*THE PROBLEM*. Give the data below again, word for word.
---------- SUPPLIED INFORMATION ----------
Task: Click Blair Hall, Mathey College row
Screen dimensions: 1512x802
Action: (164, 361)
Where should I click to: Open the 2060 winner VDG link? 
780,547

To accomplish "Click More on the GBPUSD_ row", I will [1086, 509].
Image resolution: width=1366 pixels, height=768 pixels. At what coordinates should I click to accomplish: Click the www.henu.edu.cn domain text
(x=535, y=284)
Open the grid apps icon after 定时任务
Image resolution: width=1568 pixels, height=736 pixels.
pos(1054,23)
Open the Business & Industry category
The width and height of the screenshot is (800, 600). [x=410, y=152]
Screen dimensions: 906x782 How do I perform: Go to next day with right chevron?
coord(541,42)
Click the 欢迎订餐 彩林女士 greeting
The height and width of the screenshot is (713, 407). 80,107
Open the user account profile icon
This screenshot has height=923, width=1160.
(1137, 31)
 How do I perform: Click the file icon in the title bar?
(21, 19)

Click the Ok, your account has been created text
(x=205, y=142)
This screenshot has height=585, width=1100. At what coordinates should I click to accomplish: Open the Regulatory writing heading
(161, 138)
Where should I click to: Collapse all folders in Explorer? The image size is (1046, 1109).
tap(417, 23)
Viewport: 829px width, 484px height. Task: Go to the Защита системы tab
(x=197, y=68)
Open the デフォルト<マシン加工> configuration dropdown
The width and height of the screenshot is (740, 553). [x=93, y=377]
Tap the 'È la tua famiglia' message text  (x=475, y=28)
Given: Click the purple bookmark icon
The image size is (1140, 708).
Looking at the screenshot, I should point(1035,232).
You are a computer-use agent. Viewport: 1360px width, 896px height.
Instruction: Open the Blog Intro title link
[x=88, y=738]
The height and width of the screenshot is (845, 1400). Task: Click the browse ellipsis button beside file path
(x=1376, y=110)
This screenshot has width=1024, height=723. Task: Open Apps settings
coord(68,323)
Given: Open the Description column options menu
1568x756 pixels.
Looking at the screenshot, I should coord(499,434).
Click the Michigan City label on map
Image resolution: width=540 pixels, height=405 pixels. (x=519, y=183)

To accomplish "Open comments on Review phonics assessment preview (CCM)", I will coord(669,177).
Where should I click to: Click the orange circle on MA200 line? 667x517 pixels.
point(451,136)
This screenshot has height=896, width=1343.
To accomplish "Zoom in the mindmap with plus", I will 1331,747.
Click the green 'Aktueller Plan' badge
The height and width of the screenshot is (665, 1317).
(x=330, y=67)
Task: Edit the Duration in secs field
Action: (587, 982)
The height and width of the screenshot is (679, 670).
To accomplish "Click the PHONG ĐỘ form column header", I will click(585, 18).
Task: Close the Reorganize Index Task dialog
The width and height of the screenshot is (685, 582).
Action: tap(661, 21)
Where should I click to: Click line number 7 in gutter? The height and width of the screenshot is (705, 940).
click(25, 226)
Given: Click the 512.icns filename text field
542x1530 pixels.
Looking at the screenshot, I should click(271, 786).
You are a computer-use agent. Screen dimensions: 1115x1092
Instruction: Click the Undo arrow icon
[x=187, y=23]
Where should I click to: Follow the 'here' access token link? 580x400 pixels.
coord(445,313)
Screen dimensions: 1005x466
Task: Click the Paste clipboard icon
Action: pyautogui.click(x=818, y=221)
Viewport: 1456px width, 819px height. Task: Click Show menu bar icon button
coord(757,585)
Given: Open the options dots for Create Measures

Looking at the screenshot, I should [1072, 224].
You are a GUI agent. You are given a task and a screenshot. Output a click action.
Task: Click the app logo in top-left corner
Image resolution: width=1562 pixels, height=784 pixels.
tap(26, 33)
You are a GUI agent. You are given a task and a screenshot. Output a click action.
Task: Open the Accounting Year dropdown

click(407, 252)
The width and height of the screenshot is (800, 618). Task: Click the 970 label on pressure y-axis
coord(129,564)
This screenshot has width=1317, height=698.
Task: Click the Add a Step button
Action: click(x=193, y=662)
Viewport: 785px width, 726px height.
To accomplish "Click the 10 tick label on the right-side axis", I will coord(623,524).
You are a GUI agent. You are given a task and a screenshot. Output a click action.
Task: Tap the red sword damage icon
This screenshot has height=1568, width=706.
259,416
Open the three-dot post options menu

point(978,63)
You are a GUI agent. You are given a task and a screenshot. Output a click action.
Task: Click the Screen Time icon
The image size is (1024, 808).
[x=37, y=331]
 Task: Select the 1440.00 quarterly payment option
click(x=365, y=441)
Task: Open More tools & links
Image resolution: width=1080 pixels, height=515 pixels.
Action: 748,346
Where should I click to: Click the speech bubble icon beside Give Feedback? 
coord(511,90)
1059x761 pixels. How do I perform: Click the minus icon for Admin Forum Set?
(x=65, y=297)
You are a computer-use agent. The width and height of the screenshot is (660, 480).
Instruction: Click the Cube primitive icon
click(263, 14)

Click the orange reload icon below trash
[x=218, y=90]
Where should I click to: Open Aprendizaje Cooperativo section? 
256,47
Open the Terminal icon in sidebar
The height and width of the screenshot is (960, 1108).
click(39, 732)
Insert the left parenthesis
----------
*TASK OUTPUT*.
Task: Click Blair Hall, Mathey College row
Screen dimensions: 1512x802
Action: (164, 361)
Where should I click to: Open the 2060 winner VDG link? 
780,547

To accomplish "Click More on the GBPUSD_ row", I will [1086, 509].
Image resolution: width=1366 pixels, height=768 pixels. At what coordinates should I click to accomplish: Click the www.henu.edu.cn domain text
(x=535, y=284)
Open the grid apps icon after 定时任务
Image resolution: width=1568 pixels, height=736 pixels.
pos(1054,23)
Open the Business & Industry category
The width and height of the screenshot is (800, 600). [x=410, y=152]
Screen dimensions: 906x782 How do I perform: Go to next day with right chevron?
coord(541,42)
Click the 欢迎订餐 彩林女士 greeting
The height and width of the screenshot is (713, 407). 80,107
Open the user account profile icon
This screenshot has height=923, width=1160.
(1137, 31)
 How do I perform: Click the file icon in the title bar?
(21, 19)

Click the Ok, your account has been created text
(x=205, y=142)
This screenshot has height=585, width=1100. At what coordinates should I click to accomplish: Open the Regulatory writing heading
(161, 138)
Where should I click to: Collapse all folders in Explorer? The image size is (1046, 1109).
tap(417, 23)
Viewport: 829px width, 484px height. Task: Go to the Защита системы tab
(x=197, y=68)
Open the デフォルト<マシン加工> configuration dropdown
The width and height of the screenshot is (740, 553). [x=93, y=377]
Tap the 'È la tua famiglia' message text  (x=475, y=28)
Given: Click the purple bookmark icon
The image size is (1140, 708).
Looking at the screenshot, I should point(1035,232).
You are a computer-use agent. Viewport: 1360px width, 896px height.
Instruction: Open the Blog Intro title link
[x=88, y=738]
The height and width of the screenshot is (845, 1400). Task: Click the browse ellipsis button beside file path
(x=1376, y=110)
This screenshot has width=1024, height=723. Task: Open Apps settings
coord(68,323)
Given: Open the Description column options menu
1568x756 pixels.
Looking at the screenshot, I should coord(499,434).
Click the Michigan City label on map
Image resolution: width=540 pixels, height=405 pixels. (x=519, y=183)

To accomplish "Open comments on Review phonics assessment preview (CCM)", I will coord(669,177).
Where should I click to: Click the orange circle on MA200 line? 667x517 pixels.
point(451,136)
This screenshot has height=896, width=1343.
To accomplish "Zoom in the mindmap with plus", I will 1331,747.
Click the green 'Aktueller Plan' badge
The height and width of the screenshot is (665, 1317).
(x=330, y=67)
Task: Edit the Duration in secs field
Action: (587, 982)
The height and width of the screenshot is (679, 670).
To accomplish "Click the PHONG ĐỘ form column header", I will click(585, 18).
Task: Close the Reorganize Index Task dialog
The width and height of the screenshot is (685, 582).
Action: tap(661, 21)
Where should I click to: Click line number 7 in gutter? The height and width of the screenshot is (705, 940).
click(25, 226)
Given: Click the 512.icns filename text field
542x1530 pixels.
Looking at the screenshot, I should click(271, 786).
You are a computer-use agent. Screen dimensions: 1115x1092
Instruction: Click the Undo arrow icon
[x=187, y=23]
Where should I click to: Follow the 'here' access token link? 580x400 pixels.
coord(445,313)
Screen dimensions: 1005x466
Task: Click the Paste clipboard icon
Action: pyautogui.click(x=818, y=221)
Viewport: 1456px width, 819px height. Task: Click Show menu bar icon button
coord(757,585)
Given: Open the options dots for Create Measures

Looking at the screenshot, I should [1072, 224].
You are a GUI agent. You are given a task and a screenshot. Output a click action.
Task: Click the app logo in top-left corner
Image resolution: width=1562 pixels, height=784 pixels.
tap(26, 33)
You are a GUI agent. You are given a task and a screenshot. Output a click action.
Task: Open the Accounting Year dropdown

click(407, 252)
The width and height of the screenshot is (800, 618). Task: Click the 970 label on pressure y-axis
coord(129,564)
This screenshot has width=1317, height=698.
Task: Click the Add a Step button
Action: click(x=193, y=662)
Viewport: 785px width, 726px height.
To accomplish "Click the 10 tick label on the right-side axis", I will coord(623,524).
You are a GUI agent. You are given a task and a screenshot. Output a click action.
Task: Tap the red sword damage icon
This screenshot has height=1568, width=706.
259,416
Open the three-dot post options menu

point(978,63)
You are a GUI agent. You are given a task and a screenshot. Output a click action.
Task: Click the Screen Time icon
The image size is (1024, 808).
[x=37, y=331]
 Task: Select the 1440.00 quarterly payment option
click(x=365, y=441)
Task: Open More tools & links
Image resolution: width=1080 pixels, height=515 pixels.
Action: 748,346
Where should I click to: Click the speech bubble icon beside Give Feedback? 
coord(511,90)
1059x761 pixels. How do I perform: Click the minus icon for Admin Forum Set?
(x=65, y=297)
You are a computer-use agent. The width and height of the screenshot is (660, 480).
Instruction: Click the Cube primitive icon
click(263, 14)

Click the orange reload icon below trash
[x=218, y=90]
Where should I click to: Open Aprendizaje Cooperativo section? 
256,47
Open the Terminal icon in sidebar
The height and width of the screenshot is (960, 1108).
click(39, 732)
Insert the left parenthesis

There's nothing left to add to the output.